Renee lived three hours away and did not have a regular 9 to 5 job and was here maybe once every 5 weeks, to spend usually one night over the weekend.  That was her contribution.  Her only other contribution was trying to tell everyone else what should be done.  She had a husband and two school-aged daughters and a part time job.  I understand her responsibilities to her family and her work, however, she was making strides to advance in her career at the time, too.  She didn’t want to give that up, yet she expected others to do more, give up their time, work less, not move, and she just wanted Mom placed, period.  
Kathy had a full time job and would trade off on weekends with the rest of us to care for Mom.  She would occasionally come one night during the week to visit Mom.  But she pretty much remained neutral in whatever decisions were made.  She didn’t offer much input and she didn’t care one way or another what was done.  She did not like confrontation. And she was one of the avoiders for a meeting.  She wasn’t able to handle Mom’s moods very well and would say, “I don’t know how you do it, I wouldn’t be able to handle that.”  If Mom got angry with her, she wasn’t as strong as I was in handling it.  But Mom rarely got angry with her...which was good. 
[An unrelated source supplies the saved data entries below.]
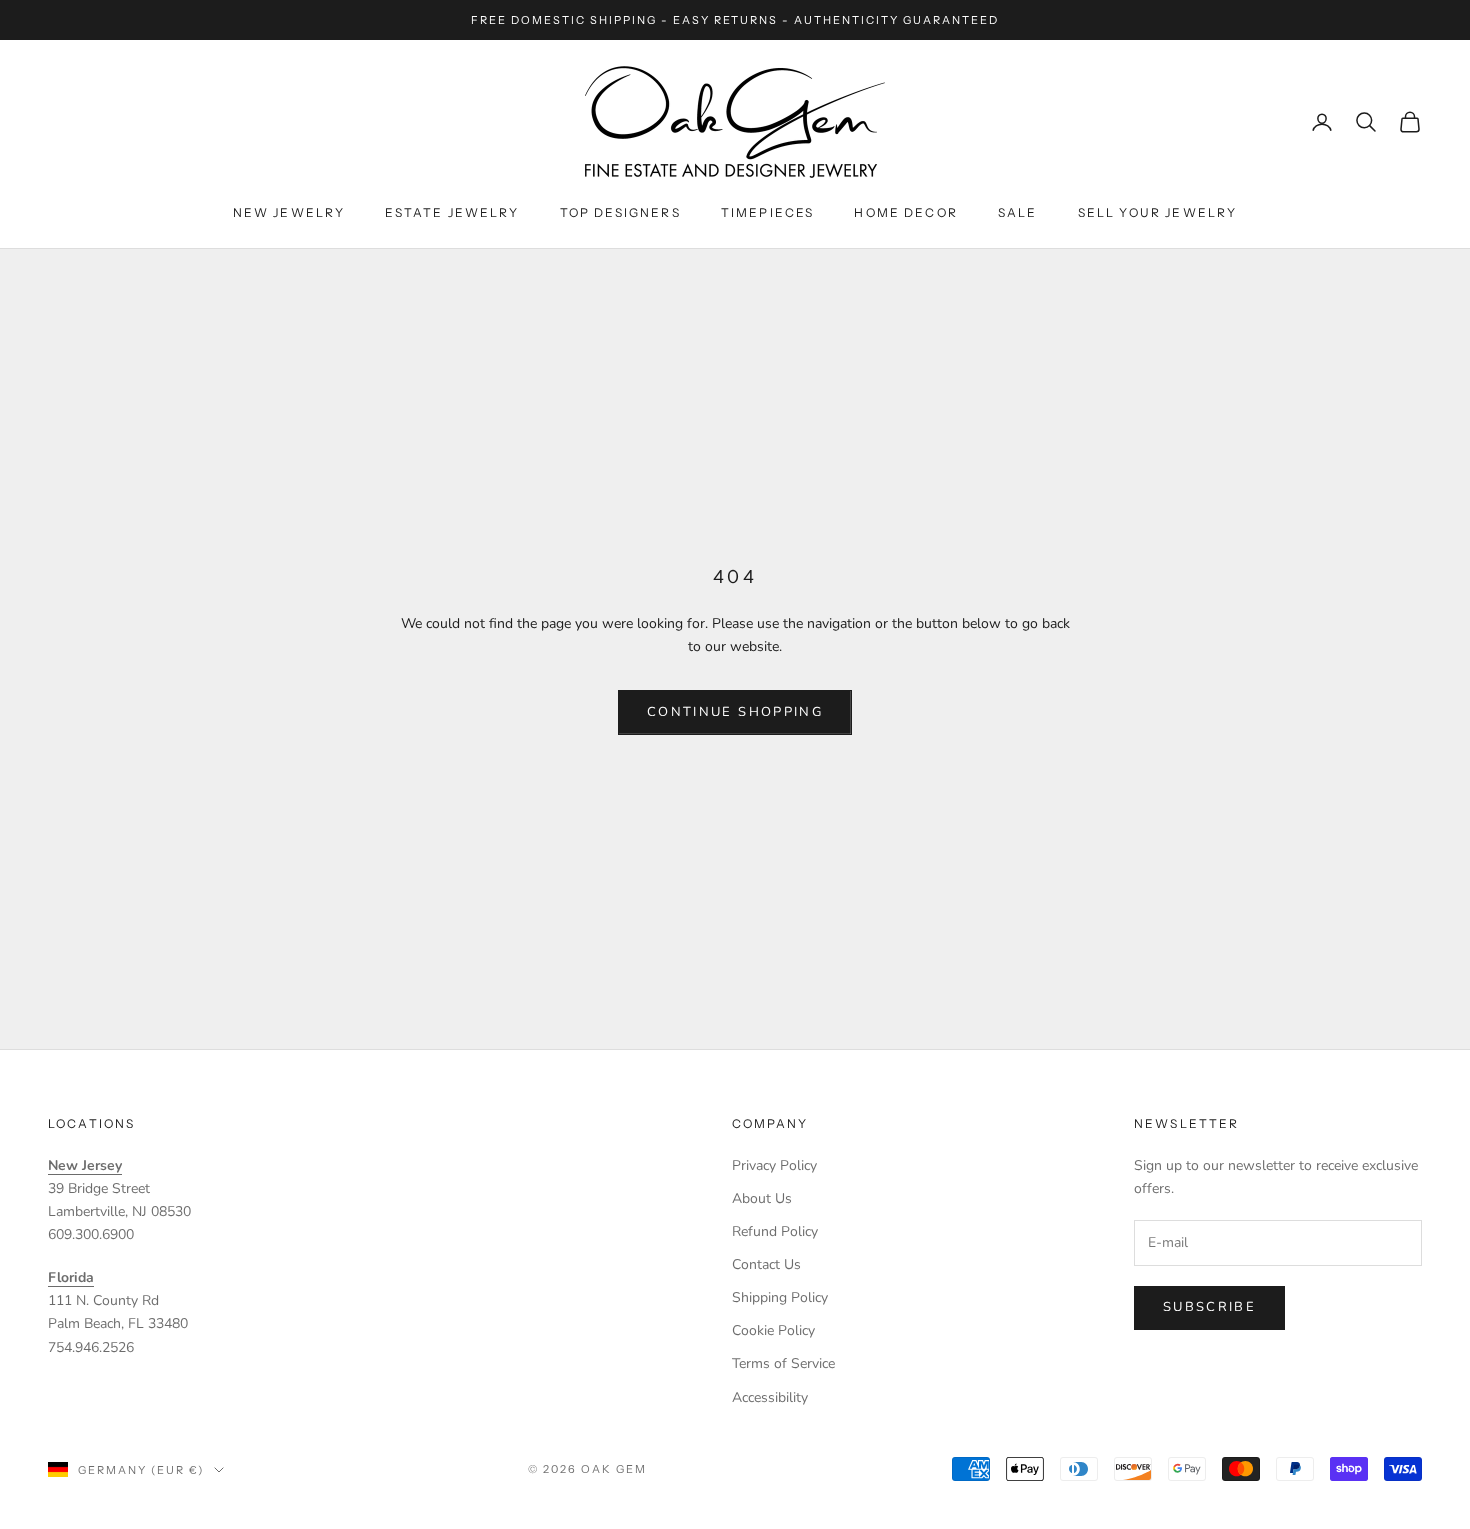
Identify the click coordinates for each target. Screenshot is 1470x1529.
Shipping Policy (780, 1297)
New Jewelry (289, 212)
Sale (1018, 212)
Lynda was to carry on the power of attorney after I moved, and she was feeling pressured by Renee to find a nursing home, too.  Lynda is a very loving person, with a soft heart, but according to Renee, she didn’t move quick enough and was not a suitable POA because she ‘didn’t get the job done’.   Lynda didn’t like that Renee was being so bossy and not understanding that she couldn’t be on the phone taking care of everything while she was at work.  Yet Renee didn’t want to make any phone calls because she didn’t have POA. 
This was the mess we were in back in the spring of 2010.  All we needed was a plan.  Instead we lost our ability to communicate effectively.  Had we started off keeping the communication going, not forcing things on each other, compromising, helping, listening, and understanding each others feelings of anger and hurt, and loving each other unconditionally the way we always used to, then things would be a lot better today.  

1 comment:

  1. Beautiful pictures and story of your mother.